Luiz Alfredo Raposo
O governo atual semeou ventos. Inventou de gerir uma economia de mercado por um modo ofensivo às regras básicas de uma economia de mercado. Não adiantaram advertências. O grupo governante sempre as recebeu, bem ao estilo petista: não como sugestões de caminhos mais sensatos, mas como vozes de inimigos do governo e do Brasil. O resultado é que o investimento privado desabou, abriu-se um buraco nas contas públicas e o país colhe, agora, a tempestade: uma crise econômica cruel, inteiramente made in Brazil. Vai no seu sétimo trimestre consecutivo e, a cada dia, se agrava, produz um estrago novo. Já desempregou quase dois milhões de trabalhadores, já fechou milhares de fábricas, lojas, negócios privados. E bate de volta nas contas públicas, levando-as a um estado de calamidade.
E, se plantou o desapreço aberto aos oponentes, agora colhe, com os resultados que entregou, um desapreço mais fundo: “nós bem que avisamos”… Na campanha de 2014, a resposta à denúncia das dificuldades já evidentes foi sempre a mesma: invencionice da oposição, o paraíso estava por um triz. O que a oposição apontava traía uma intenção de “maldades” que o governo não iria fazer “nem que a vaca tossisse”. Começou a desmentir-se, já na semana seguinte à eleição. E veio a descoberta do mar de lama: as evidências claríssimas da roubalheira metódica nas estatais (que beneficiou os partidos da “base” e fez podres de ricos alguns próceres). E, enfim, o escancaramento recente das tentativas suas de ludibriar a Justiça para proteger figurões. O resultado foi a perda total de legitimidade. Temos, hoje, um governo incapaz de governar, emparedado num palácio. Justo no momento em que mais se precisa de governo. Donde o sentimento geral: não dá mais. Já não se trata de desavença ideológica, nem de paixão partidária ou coisa do gênero, mas de algo muito mais elementar e poderoso: o instinto de sobrevivência, que acordou e ligou suas sirenes.
A cena final será sem grandeza, podemos ter certeza. Cena de reintegração de posse, com a gritaria das alegações e o choro vão de sempre do grupo desapossado. E, sobretudo, com o esperneio dos 25 mil cupinchas arranchados no serviço público, e dos pelegos dos “movimentos sociais”, de repente sem suas boquinhas. E a inquietação no exército de 35 mil cabos eleitorais, a soldo dos homens do generalíssimo Lula. Mas isso passará, o Brasil é maior.
Assentada a urgência da substituição, qual a melhor maneira de operá-la? O sentimento quase unânime, hoje, é de que é o impeachment. A solução política, obra do corpo de representantes eleitos. E há várias razões para isso. Crime é o que não falta, acabo de ouvir da adv. Janaína Paschoal, uma das autoras do pedido em tramitação. E o impeachment é mais rápido e de improbabilíssima reversão pelo Judiciário. Depois, é um serviço prestado pelo Congresso, uma solução que lhe devolve um grão de protagonismo e de legitimidade, de que ele anda carente. Mais importante, o impeachment cria para o novo governo as melhores condições políticas iniciais. Com efeito, ele só se dá, como é sabido, por decisão de 2/3 dos congressistas mais um. O quórum para a aprovação de uma emenda constitucional. E é uma decisão dupla: o afastamento do titular implica a automática instalação de seu vice. Logo, o dever moral de começar dando-lhe um maciço apoio. E o Congresso agirá também por instinto de autopreservação.

### AS TAREFAS
(A) Segundo o artigo, por que o impeachment cria para o novo governo as melhores condições políticas iniciais? Responda em até três frases.
(B) Liste todos os grupos que, de acordo com o artigo, vão protestar ou se inquietar na cena final da troca de governo.
(C) Extraia do artigo o trecho que começa nas palavras "Luiz Alfredo Raposo" e vai até "estado de calamidade.", inclusive.
Os dados a seguir não fazem falta.

### DADOS FORNECIDOS
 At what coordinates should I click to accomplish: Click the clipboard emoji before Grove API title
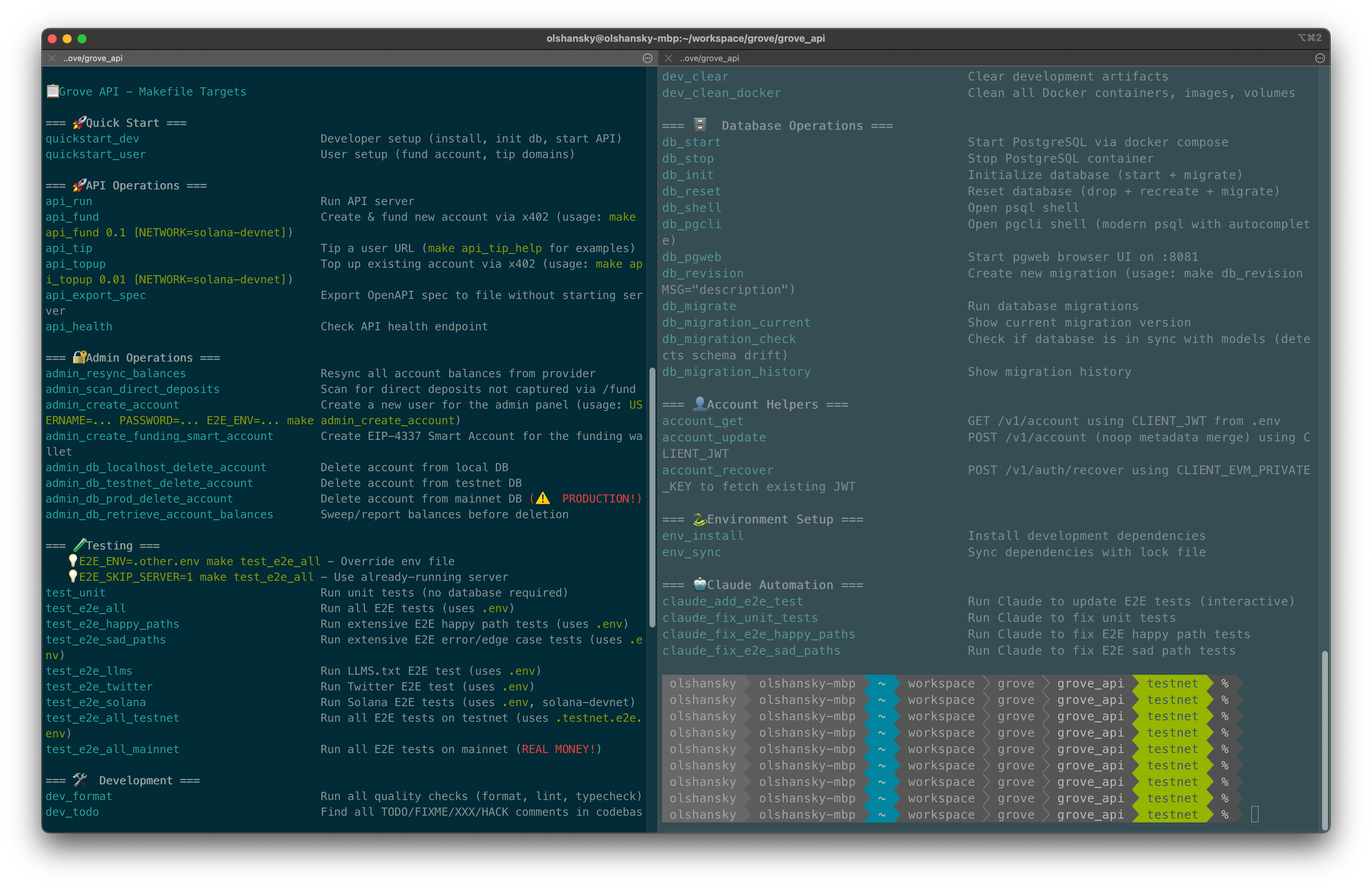pos(53,92)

### RESPOSTAS COMPLETAS
(A) O impeachment só acontece por decisão de 2/3 dos congressistas mais um, o mesmo quórum exigido para aprovar uma emenda constitucional. Além disso, é uma decisão dupla: o afastamento do titular implica a instalação automática do vice. Por isso, o Congresso tem o dever moral de começar dando ao novo governo um apoio maciço, e também agirá por instinto de autopreservação.

(B)
- o grupo desapossado, com a gritaria das alegações e o choro vão de sempre
- os 25 mil cupinchas arranchados no serviço público
- os pelegos dos "movimentos sociais", de repente sem suas boquinhas
- o exército de 35 mil cabos eleitorais, a soldo dos homens do generalíssimo Lula

(C)
Luiz Alfredo Raposo
O governo atual semeou ventos. Inventou de gerir uma economia de mercado por um modo ofensivo às regras básicas de uma economia de mercado. Não adiantaram advertências. O grupo governante sempre as recebeu, bem ao estilo petista: não como sugestões de caminhos mais sensatos, mas como vozes de inimigos do governo e do Brasil. O resultado é que o investimento privado desabou, abriu-se um buraco nas contas públicas e o país colhe, agora, a tempestade: uma crise econômica cruel, inteiramente made in Brazil. Vai no seu sétimo trimestre consecutivo e, a cada dia, se agrava, produz um estrago novo. Já desempregou quase dois milhões de trabalhadores, já fechou milhares de fábricas, lojas, negócios privados. E bate de volta nas contas públicas, levando-as a um estado de calamidade.